Quote Originally Posted by kevint View Post
hey, good point on the first two as I have never looked into what India and Silver are. It's maybe just me, but some of those early alloys with enough elements to differentiate from simple carbon, but lower than HSS are simply some of the best for edge tools we have. It looks like marketing the new high tech materials of the day but was it actually a ploy?
I am not saying that the steel that they were producing didn't include those elements or that the companies were being dishonest. Rather then ploy I mean a marketing technique. What I am saying is that the average Joe wouldn't have a clue as to what any of those labels really meant. Especially the farther back in time that you go. When I was an Ironworker apprentice I read a book called "Metals and How To Weld Them".

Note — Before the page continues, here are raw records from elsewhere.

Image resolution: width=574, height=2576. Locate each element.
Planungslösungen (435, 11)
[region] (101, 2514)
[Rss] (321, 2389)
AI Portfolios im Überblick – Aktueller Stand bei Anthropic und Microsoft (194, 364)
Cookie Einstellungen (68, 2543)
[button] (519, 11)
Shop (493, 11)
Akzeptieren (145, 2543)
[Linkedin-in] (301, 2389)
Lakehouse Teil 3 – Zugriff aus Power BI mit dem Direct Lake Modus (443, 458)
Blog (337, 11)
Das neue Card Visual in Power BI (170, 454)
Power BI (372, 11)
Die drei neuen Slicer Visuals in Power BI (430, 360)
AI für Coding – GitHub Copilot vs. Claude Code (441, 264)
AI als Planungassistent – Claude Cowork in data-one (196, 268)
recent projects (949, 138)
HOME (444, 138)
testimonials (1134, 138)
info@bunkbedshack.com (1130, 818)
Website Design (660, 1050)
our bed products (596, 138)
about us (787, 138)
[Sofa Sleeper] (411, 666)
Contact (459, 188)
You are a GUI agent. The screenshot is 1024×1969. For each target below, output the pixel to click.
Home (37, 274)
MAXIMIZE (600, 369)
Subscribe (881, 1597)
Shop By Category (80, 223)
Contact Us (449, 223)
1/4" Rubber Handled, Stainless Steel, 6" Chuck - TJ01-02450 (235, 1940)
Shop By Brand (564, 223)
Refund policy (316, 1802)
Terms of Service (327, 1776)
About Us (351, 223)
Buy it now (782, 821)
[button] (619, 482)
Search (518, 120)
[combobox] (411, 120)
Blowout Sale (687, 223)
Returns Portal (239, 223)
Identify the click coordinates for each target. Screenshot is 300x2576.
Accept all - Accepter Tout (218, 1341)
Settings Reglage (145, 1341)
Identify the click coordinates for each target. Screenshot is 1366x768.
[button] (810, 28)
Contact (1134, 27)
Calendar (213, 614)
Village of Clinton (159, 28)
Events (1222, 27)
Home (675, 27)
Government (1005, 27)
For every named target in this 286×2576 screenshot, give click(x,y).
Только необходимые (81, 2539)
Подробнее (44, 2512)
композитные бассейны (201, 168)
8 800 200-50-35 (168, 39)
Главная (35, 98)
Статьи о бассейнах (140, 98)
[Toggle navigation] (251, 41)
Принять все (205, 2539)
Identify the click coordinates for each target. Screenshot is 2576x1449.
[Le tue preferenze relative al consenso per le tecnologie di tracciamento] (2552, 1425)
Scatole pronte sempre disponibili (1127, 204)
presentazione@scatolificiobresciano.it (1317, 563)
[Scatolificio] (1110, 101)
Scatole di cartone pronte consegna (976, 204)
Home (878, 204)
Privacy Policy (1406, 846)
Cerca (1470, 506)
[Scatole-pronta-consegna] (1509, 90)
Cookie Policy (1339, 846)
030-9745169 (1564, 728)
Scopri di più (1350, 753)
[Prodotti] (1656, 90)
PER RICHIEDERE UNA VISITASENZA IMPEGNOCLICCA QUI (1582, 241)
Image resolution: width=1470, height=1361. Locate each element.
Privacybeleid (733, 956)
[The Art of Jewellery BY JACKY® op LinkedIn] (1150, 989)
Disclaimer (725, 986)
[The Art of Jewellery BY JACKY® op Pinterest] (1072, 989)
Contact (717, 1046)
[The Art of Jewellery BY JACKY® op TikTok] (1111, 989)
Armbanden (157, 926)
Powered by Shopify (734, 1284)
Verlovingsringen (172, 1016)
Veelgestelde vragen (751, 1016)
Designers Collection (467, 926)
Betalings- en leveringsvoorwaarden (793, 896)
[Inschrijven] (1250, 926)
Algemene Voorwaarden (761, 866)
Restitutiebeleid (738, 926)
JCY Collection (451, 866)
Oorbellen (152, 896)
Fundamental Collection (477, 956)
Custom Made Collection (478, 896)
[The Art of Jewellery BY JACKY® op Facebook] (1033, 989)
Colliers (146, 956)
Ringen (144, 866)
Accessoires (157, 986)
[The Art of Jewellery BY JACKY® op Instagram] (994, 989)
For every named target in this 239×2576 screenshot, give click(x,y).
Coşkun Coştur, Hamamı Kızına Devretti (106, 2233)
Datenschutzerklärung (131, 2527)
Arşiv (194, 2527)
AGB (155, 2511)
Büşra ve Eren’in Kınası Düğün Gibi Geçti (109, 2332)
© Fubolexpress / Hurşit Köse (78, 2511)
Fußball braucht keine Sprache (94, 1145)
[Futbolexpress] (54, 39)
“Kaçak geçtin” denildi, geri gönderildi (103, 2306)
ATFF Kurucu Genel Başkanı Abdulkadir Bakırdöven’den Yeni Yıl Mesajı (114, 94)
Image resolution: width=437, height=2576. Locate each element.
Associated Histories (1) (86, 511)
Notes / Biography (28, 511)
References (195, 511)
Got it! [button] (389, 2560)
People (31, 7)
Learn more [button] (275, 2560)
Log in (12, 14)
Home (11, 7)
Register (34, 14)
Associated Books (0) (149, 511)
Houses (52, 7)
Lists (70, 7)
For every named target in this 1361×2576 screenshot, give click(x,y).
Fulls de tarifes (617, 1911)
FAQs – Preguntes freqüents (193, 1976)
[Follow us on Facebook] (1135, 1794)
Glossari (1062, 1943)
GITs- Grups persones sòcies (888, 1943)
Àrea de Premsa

Among other things it described manganese. It is an alloy that when put into steel causes it to harden as it is impacted. The book said that it was used in the buckets on draglines and in other high impact applications . Why it would be beneficial in a straight razor escapes me but Wester Bros and others branded some of their razors with that tag.

Now we can google it and come up with the definition in seconds but before the internet the only people who would have any idea what any of it meant where those who were involved in metallurgy. In the tattoo business an old fellow I knew had a sign over his work station that read,"If you can't dazzle them with brilliance baffle them with bullsh*t". That is what I think that a lot of those razor stampings are about. Nothing wrong with that. they are just trying to compete in the marketplace.